Recommendations are available for the questions to ask to collect sexual orientation and gender identity information, but they have not been systematically implemented and evaluated within end-of-life settings. Understanding the optimal way to collect this information is being addressed in primary care and emergency department settings but remains unstudied in end-of-life care.
Current guidelines are insufficient because they do not recognize the difficulty in collecting sexual orientation and gender identity information from patients who have faced discrimination throughout their lives. Proper training ensures safe and inclusive data collection while eliminating unintended risks of perpetuating discriminatory behaviors.
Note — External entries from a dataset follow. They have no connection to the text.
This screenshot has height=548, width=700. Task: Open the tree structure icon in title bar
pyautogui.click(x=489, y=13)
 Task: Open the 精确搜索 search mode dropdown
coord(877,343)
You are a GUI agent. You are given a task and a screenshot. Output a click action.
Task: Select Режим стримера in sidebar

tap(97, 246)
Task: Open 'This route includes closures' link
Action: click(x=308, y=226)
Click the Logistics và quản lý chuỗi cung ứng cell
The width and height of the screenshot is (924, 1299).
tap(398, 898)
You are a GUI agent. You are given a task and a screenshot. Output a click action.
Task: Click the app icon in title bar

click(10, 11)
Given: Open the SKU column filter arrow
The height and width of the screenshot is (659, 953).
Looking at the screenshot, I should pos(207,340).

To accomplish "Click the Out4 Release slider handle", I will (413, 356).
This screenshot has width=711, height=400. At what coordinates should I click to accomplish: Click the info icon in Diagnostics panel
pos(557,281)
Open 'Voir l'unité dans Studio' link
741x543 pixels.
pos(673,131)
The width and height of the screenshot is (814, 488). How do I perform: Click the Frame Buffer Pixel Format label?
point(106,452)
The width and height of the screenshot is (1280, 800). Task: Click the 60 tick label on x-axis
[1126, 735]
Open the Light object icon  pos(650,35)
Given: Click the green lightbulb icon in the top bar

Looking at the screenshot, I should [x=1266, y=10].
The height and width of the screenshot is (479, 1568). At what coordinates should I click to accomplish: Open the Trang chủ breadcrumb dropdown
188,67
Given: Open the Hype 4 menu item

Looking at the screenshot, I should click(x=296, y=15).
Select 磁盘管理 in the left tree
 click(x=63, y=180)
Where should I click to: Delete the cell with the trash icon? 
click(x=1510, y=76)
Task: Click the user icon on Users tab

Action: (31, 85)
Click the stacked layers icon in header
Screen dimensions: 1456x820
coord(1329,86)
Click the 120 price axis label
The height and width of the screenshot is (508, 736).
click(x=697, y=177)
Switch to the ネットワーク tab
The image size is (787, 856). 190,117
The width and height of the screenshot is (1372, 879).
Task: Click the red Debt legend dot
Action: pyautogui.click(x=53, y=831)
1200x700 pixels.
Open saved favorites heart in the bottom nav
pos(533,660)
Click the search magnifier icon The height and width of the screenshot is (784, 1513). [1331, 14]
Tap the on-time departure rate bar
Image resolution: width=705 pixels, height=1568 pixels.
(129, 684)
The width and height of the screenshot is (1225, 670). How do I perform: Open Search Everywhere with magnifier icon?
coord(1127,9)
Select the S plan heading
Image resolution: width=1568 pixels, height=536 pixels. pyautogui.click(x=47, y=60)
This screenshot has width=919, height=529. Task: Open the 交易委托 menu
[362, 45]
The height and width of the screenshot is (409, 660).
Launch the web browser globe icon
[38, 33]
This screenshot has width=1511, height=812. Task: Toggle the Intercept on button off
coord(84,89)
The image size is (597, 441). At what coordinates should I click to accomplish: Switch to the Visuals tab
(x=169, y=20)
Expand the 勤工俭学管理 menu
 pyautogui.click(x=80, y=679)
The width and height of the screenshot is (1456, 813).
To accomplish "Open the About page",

“It is what can be considered a wicked communication problem: on the one hand, there is documented discrimination in health care, and on the other, you have an entire population who have been trained to stay silent about who they are, so they stay safe,” Candrian says. “And it’s all happening in a health care system that doesn’t leave a lot of time and space for people to share this critical information. There’s a reason this data is still not routinely collected even though the Joint Commission has been asking for it since 2011. Discrimination is real. We can’t just tell people to collect these data without proper education and training.”